─── DATA EXTRACTS ───

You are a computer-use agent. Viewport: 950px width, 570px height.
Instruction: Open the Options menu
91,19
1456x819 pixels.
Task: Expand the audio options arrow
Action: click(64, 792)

───

EXERCISE:
Retype all of the lines shown above, keeping each one exact.

ANSWER TO THE PROBLEM:
You are a computer-use agent. Viewport: 950px width, 570px height.
Instruction: Open the Options menu
91,19
1456x819 pixels.
Task: Expand the audio options arrow
Action: click(64, 792)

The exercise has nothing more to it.